E então Evan, passou o natal, o ano novo, seu aniversário e nós só se víamos de longe na escola, ou na rua, mas mesmo assim um não olhava na cara do outro.

E para completar a Cecilie, minha única amiga além de você, tinha se mudado para a Alemanha.

Foi a pior época da minha vida.

Eu só tinha quinze anos e estava passando por coisas que ninguém merecia passar, Evan, eu pensei em tirar a minha vida.

Não estou falando que foi por sua causa, porque sei que você estava tão ruim quanto eu.

Na minha cabeça a culpa de você estar mal era minha, exclusivamente minha, então eu faltava nas consultas que minha mãe tinha marcado no psicólogo, eu achava que não podia me dar o luxo de me tratar enquanto você se acabava.

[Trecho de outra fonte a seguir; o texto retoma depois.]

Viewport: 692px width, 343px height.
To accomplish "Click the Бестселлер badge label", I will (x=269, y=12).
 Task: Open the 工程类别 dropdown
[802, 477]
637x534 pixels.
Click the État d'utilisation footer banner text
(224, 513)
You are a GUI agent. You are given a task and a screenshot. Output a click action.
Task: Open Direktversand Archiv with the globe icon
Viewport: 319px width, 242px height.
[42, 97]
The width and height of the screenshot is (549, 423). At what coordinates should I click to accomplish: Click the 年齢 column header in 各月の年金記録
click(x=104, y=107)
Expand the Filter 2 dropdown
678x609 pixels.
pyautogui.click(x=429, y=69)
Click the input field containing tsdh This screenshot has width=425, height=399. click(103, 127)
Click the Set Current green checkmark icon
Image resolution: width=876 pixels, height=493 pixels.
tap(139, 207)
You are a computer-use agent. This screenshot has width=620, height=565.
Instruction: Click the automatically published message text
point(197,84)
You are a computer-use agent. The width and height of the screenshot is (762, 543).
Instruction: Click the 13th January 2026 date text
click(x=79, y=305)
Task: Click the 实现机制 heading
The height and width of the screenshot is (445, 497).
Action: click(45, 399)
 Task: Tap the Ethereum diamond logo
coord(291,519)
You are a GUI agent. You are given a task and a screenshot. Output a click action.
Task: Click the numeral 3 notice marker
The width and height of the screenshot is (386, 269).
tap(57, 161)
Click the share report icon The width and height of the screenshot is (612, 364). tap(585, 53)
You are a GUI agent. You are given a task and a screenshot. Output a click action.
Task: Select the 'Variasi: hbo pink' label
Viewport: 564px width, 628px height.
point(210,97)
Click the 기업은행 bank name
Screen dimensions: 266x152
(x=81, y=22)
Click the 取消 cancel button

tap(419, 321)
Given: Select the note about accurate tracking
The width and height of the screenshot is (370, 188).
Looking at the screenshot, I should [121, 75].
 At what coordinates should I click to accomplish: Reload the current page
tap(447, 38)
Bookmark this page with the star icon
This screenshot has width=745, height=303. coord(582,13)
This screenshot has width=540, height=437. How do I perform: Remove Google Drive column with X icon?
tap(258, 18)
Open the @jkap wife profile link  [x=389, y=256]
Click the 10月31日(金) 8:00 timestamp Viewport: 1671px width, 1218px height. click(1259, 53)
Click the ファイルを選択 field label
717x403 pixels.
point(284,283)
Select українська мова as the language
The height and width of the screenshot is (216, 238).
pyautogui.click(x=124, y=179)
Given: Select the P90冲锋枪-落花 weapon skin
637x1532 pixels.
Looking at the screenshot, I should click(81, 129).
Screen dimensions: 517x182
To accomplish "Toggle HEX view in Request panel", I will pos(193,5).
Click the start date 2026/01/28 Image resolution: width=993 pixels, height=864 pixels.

E foi em uma dessas fugas do psicólogo que eu vi você, sentado na rua, com outros caras, todos drogados, inclusive você.

Você tinha raspado seus cabelos castanhos, seus olhos tinham olheiras fundas e roxas, sua pele tão branca quanto papel e você estava praticamente esquelético.

Não tinha nada do lindo e sorridente Evan que tocava minha campainha e saía correndo.

Quando você levantou seu olhar e me viu do outro lado da rua, suas sobrancelhas se ergueram e sua boca ficou entreaberta, mas seu olhar continuava frio e você só enfiou um cigarro na boca e olhou para o outro lado.

Lágrimas brotaram nos meus olhos e eu corri para a igreja da esquina e fiz uma prece com toda a minha fé. Eu pedi para Deus que te livrasse daquilo, que te colocasse no bom caminho de novo, pedi para que ele trouxesse meu Evan de volta.

Mas parece que seu destino já estava traçado Evan.

No bairro não se falava de outra coisa além de "Evan Hammond se tornou um viciado em drogas", "ele não quer mais nada da vida", "a juventude de hoje está estragada".

Eu não consigo imaginar, como era pra você ouvir essas coisas, as vezes as pessoas dizem coisas que não precisam ser ditas.

Todo mundo abre a boca para dizer que a juventude está estragada, mas será que alguém já olhou para os jovens? Já se perguntou por o que eles passam? Como eles estão?

As pessoas apontam o dedo quando tudo que  precisamos é que elas estendam a mão.

Naquela noite quando eu deitei minha cabeça no travesseiro, eu chorei, lembrando da gente, lembrando dos nossos momentos, da primeira vez que a gente brincou na rua, quando você me defendeu por causa das Maria Chiquinhas, a minha festa de quinze anos, o nosso primeiro beijo.

Eu me levantei e olhei as estrelas da janela, lembrei das nossas conversas, tentei até ler os nossos nomes, e quando olhei no fim da rua, vi que você olhava as estrelas também.

Nossos olhares se cruzaram e você entrou e fechou sua janela, eu fiquei até o amanhecer debruçada sobre a minha, com uma enorme vontade de bater na sua porta e conversar com você, te abraçar e pedir desculpas.

Se eu soubesse o que iria acontecer, eu certamente teria feito isso.